A new law is expected to be passed by the end of the month that will ban non-marital sex and cohabitation of non- married couples from being together. Visitors would be subject to the law as well.
The law would prohibit views that are offensive to the president or government institutions. Up to three years of jail would be the punishment for the "unlawfully" actions.
Decades in the making, the new criminal code is expected to be passed on Dec. 15, Indonesia’s deputy justice minister, Edward Omar Sharif Hiariej, told Reuters.
“We’re proud to have a criminal code that’s in line with Indonesian values,” he told Reuters in an interview.
The draft has the support of some Islamic groups in a country where conservatism is on the rise, although opponents argue that it reverses liberal reforms enacted after the 1998 fall of authoritarian leader Suharto.
A previous draft of the code was set to be passed in 2019 but sparked nationwide protests. Tens of thousands of people demonstrated at the time against a raft of laws, especially those seen to regulate morality and free speech, which they said would curtail civil liberties.
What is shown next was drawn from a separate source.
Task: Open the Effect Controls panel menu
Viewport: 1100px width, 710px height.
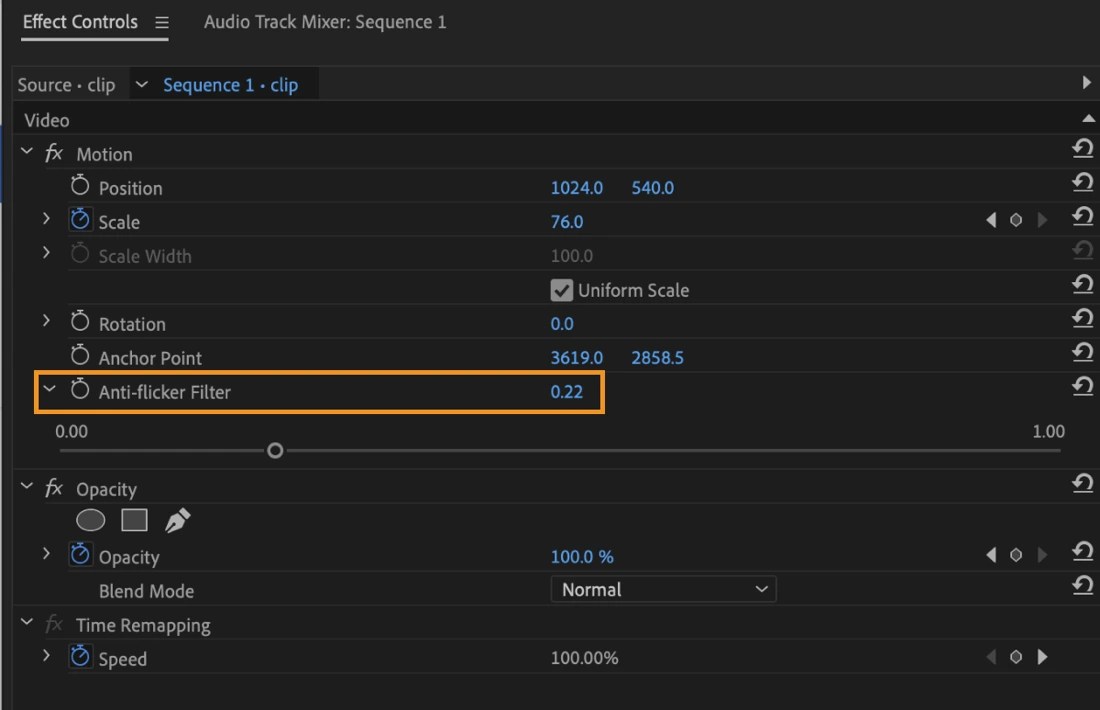Action: pos(163,21)
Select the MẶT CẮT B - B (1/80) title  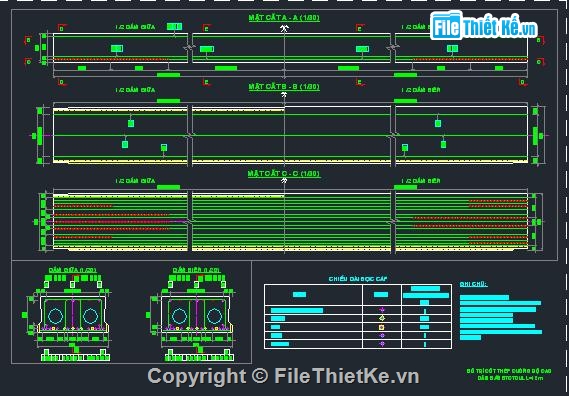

Indonesia, the world’s most populous Muslim-majority nation, has hundreds of regulations at the local level that discriminate against women, religious minorities, and LGBT people.
It was the conclusion.
The message that this sends is that married heterosexual couples and extremists should not go to Indonesia.
A non- married couple wouldn't be able to share a room. Marriage certificates are being requested by hotels before you can check in.
Politicians care more about what happens between two consenting adults than they do about real issues impacting the country and the world. This applies to other countries as well.
One of the more liberal countries when it comes to drinking and wearing clothes is Indonesia.
Is the government in favor of jailing tourists for up to a year for having sex in the country if they're not married?